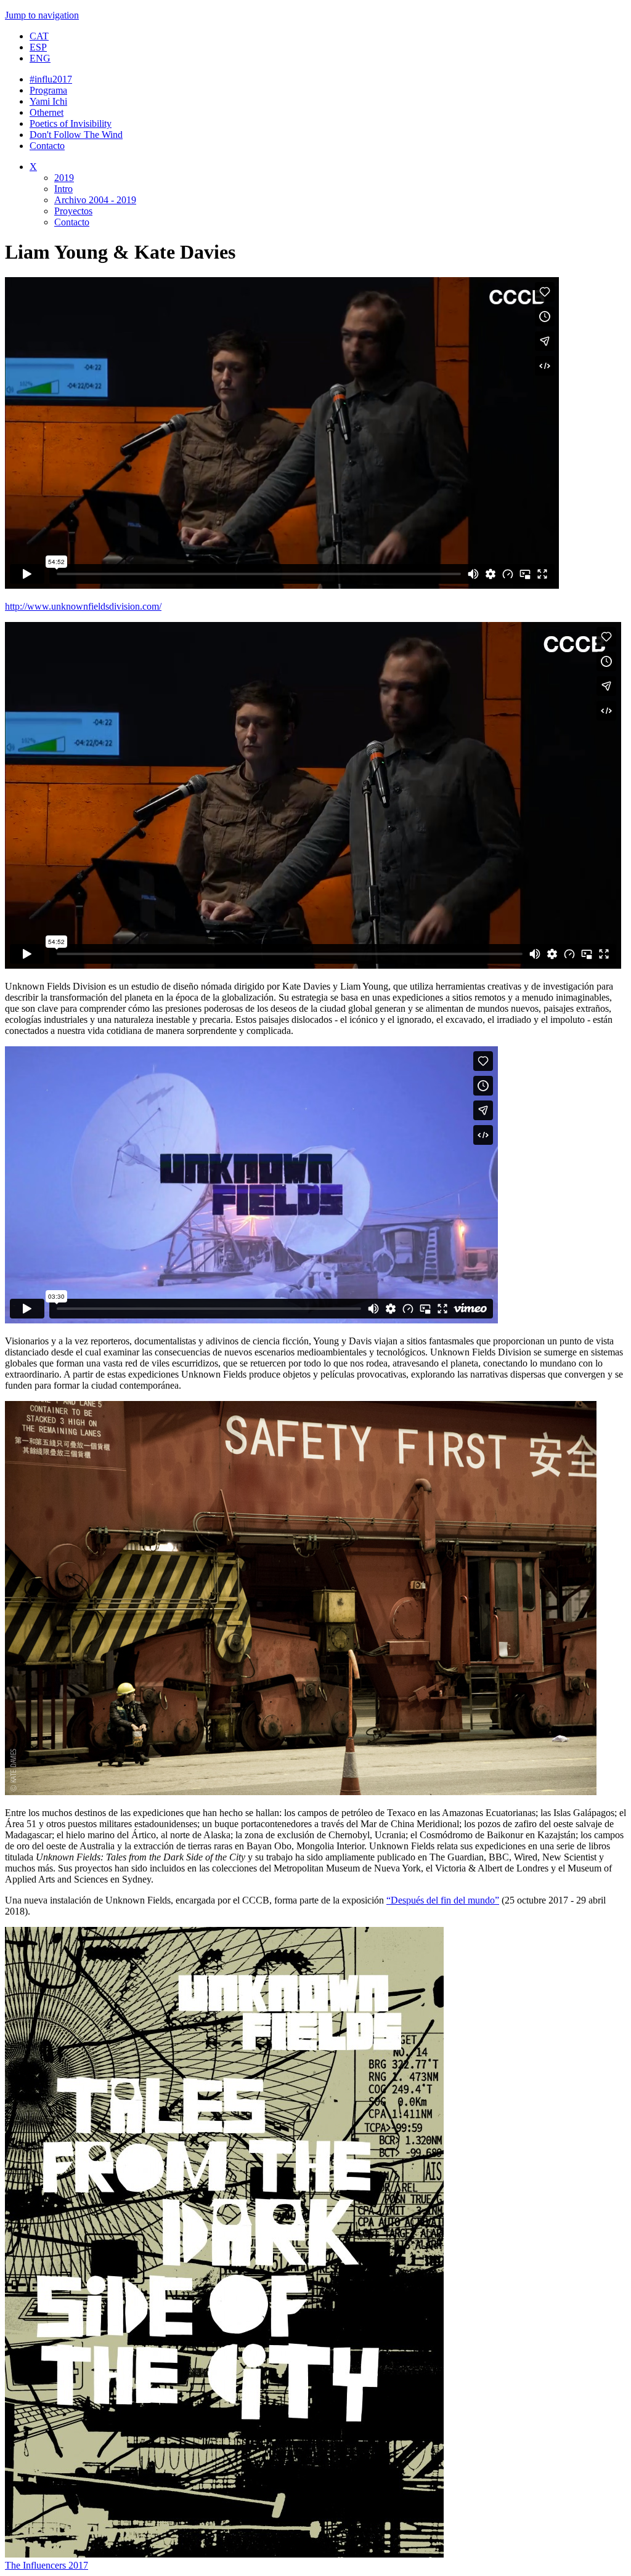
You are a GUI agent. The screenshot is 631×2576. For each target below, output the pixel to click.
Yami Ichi (48, 101)
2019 (64, 177)
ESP (38, 47)
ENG (40, 58)
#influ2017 (51, 79)
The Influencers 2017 (46, 2565)
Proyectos (73, 211)
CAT (39, 36)
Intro (63, 189)
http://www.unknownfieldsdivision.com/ (83, 606)
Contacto (47, 145)
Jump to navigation (42, 15)
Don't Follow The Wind (76, 134)
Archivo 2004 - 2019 (95, 200)
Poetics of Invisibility (71, 123)
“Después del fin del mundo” (442, 1900)
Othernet (46, 112)
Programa (48, 90)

__Requirement__
Exact retyping is needed for the line with "Jump to navigation (42, 15)" and for each line after it through the end of the listing above; no other lines belong.

__Response area__
Jump to navigation (42, 15)
Don't Follow The Wind (76, 134)
Archivo 2004 - 2019 (95, 200)
Poetics of Invisibility (71, 123)
“Después del fin del mundo” (442, 1900)
Othernet (46, 112)
Programa (48, 90)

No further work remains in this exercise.